When the city model was completed in 1568 and the Bavarian Duke Albrecht V. learned of the model of his residence, he bought it. He was very interested in the coverage of his territory, which was possible with unprecedented precision through new insights into the topography. A few years earlier, Albrecht had obliged the mathematician Philipp Apian to create a map of Bavaria. In succession, Albrecht commissioned Sandtner to produce additional city models for the remaining residential cities of Munich, Landshut, Ingolstadt and Burghausen, using a more detailed scale than the Straubing model. They were intended as jewelry for the Kunstkammer in Munich, which Albrecht had established around 1563/67, and after their completion were installed there as part of the Bavaria illustrata, which also included the Bavarian land tablets of Apian. Albrecht also wanted to use the models to express his claim to power over the residence cities of the Bavarian duchies, which had been reunited since the end of the War of the Succession of Landshut in 1506.

During these years Sandtner moved to Munich, where Albrecht paid for his maintenance. Not much is known about how Sandtner works, but due to the high level of detail in the models, the production must have been accompanied by extensive measurements. In addition, Sandtner was probably supported by assistants, because the last model was already completed in 1574. From 1576 Sandtner was employed by the workers at the ducal court. When Albrecht died in 1579, his son Wilhelm V. came to power. He resigned from Sandtner the following year. The reason for this decision may also have been the poor financial situation of the court. Sandtner then moved to Ingolstadt with his wife and children and hired himself as a soap maker. The sources report that Sandtner went on a trip to Venice - after that his traces of life are lost. Sandtner left four children.

City models

The models of the Bavarian residence cities are now in the Bavarian National Museum in Munich.

A copy of the Straubing city model is placed in the entrance hall of the Gäubodenmuseum in Straubing.

Elector Maximilian I. subsequently added two building complexes to the Munich model: the Jesuit college with the Michaeliskirche and the extended residence buildings. A copy of the Munich city model can be found in the Munich Stadtmuseum.

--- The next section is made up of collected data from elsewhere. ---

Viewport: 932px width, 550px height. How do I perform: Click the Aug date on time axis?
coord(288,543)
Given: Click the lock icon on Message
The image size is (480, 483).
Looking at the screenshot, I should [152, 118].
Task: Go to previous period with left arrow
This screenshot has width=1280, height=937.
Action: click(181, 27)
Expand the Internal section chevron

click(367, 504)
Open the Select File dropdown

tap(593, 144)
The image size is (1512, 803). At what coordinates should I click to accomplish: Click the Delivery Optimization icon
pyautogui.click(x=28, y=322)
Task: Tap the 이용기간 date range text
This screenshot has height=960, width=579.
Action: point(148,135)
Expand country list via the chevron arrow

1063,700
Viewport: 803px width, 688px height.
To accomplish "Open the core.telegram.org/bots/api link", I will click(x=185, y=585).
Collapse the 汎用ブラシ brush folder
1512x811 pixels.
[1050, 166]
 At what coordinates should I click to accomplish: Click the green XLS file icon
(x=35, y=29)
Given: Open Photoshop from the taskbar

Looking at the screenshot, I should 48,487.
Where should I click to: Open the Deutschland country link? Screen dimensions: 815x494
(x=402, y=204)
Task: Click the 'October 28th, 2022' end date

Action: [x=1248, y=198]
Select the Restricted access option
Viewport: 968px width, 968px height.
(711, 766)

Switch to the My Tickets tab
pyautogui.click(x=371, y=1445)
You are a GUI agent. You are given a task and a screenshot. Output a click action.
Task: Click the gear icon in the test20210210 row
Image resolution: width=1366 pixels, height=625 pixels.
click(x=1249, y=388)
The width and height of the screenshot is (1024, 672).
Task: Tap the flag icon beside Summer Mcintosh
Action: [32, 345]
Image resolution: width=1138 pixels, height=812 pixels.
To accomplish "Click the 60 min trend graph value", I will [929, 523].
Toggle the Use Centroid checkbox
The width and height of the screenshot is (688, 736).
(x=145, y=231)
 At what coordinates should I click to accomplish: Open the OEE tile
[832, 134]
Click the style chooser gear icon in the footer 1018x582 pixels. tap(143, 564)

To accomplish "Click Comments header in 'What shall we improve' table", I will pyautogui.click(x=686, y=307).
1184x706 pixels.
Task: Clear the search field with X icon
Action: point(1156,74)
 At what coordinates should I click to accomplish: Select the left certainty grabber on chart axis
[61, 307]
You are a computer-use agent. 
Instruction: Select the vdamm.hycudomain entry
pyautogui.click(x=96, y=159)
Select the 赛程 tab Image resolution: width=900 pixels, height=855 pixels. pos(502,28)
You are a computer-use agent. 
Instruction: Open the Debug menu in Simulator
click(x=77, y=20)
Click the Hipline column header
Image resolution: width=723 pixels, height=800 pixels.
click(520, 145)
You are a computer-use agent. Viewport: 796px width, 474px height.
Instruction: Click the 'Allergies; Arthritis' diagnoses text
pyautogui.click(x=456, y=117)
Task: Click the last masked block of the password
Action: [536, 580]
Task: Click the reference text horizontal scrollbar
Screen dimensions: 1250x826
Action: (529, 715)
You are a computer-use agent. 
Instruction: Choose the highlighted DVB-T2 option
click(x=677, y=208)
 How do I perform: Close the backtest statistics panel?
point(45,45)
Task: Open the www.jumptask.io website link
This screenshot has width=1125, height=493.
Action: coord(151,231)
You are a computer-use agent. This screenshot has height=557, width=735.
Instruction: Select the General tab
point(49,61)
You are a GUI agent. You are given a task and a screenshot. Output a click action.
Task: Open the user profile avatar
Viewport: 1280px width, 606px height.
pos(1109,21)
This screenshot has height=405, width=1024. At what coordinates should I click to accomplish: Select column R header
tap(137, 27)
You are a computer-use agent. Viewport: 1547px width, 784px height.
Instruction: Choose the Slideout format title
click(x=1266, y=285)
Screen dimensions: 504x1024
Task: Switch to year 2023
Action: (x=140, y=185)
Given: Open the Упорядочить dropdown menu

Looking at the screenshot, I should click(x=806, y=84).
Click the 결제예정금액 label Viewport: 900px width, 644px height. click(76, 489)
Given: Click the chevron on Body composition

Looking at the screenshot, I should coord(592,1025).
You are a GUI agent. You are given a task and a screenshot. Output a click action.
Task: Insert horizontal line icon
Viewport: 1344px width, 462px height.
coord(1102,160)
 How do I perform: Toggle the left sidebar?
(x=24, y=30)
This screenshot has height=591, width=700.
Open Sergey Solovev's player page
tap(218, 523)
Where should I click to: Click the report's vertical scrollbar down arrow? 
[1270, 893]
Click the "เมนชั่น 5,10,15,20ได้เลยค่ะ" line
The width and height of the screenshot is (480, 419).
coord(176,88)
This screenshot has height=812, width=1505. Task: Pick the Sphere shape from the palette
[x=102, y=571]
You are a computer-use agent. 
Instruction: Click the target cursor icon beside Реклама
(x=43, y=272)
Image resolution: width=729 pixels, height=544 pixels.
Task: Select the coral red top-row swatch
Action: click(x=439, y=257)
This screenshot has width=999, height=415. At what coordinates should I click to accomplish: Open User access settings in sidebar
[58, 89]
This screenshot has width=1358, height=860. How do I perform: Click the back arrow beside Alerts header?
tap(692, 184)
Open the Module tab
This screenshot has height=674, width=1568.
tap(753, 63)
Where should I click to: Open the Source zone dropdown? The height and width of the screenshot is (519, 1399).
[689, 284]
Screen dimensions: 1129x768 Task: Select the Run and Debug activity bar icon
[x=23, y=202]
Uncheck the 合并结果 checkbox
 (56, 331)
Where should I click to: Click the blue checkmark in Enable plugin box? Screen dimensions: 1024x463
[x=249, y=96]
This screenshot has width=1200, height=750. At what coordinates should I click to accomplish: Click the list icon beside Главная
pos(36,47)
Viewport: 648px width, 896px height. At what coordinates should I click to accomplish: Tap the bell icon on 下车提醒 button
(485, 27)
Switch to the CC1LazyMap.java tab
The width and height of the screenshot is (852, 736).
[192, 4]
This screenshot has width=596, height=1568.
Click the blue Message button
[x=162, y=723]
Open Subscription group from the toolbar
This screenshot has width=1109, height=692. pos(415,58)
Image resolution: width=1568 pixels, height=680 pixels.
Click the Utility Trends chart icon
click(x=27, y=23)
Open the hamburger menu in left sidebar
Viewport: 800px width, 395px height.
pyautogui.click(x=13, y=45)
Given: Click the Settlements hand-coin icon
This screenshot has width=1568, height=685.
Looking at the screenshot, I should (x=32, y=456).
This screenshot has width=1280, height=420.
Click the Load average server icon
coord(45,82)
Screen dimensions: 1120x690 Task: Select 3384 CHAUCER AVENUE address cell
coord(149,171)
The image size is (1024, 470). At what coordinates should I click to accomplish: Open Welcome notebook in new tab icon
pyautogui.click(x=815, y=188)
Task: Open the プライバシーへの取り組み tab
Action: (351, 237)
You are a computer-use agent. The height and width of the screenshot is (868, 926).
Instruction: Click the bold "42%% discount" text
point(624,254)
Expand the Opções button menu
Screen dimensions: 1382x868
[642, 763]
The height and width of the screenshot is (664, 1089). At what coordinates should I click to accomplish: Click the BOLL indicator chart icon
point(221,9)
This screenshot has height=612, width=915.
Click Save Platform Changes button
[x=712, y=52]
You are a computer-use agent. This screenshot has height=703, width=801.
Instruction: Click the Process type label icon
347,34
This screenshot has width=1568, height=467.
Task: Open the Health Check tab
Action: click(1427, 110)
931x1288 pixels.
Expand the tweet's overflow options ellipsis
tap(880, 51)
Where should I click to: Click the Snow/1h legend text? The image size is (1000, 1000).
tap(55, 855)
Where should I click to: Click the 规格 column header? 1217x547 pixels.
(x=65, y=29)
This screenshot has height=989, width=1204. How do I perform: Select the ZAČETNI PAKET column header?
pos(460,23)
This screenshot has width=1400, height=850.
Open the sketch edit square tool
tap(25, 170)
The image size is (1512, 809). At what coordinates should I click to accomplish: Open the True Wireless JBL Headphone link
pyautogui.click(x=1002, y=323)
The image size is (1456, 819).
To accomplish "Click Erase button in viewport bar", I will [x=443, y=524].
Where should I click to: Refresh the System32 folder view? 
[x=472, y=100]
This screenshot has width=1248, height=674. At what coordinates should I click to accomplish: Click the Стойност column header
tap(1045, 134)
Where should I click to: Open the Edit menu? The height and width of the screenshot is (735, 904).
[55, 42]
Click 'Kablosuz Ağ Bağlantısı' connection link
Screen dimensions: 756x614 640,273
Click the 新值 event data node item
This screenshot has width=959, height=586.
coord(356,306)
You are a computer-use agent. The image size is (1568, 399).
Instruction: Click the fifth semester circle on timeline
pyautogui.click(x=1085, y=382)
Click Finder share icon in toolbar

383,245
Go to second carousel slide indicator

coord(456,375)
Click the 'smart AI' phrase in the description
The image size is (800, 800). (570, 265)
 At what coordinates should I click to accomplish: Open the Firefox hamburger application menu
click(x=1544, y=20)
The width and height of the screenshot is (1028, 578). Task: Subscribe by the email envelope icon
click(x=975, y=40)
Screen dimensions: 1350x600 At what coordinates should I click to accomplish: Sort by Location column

The so-called large city model on behalf of Duke Albrecht V, and in 1571 a smaller one on behalf of the Ingolstadt city council. The small model and a copy of the large city model are in the Ingolstadt city museum.

A city model of Jerusalem also appears in the inventory of the Kunstkammer by Johann Baptist Fickler in 1598, which is also in the National Museum today. It is neither signed nor dated, but it has striking similarities in the way it was made to the other models, so it can be assumed that this too came from Sandtner and was made around 1570. However, this is a fictitious image, a so-called ideal model, not a real image that mixes different architectural styles in a right-angled grid of streets.

Sandtner also seems to have made a model of Rhodes, but it was not kept in the Kunstkammer and has been lost.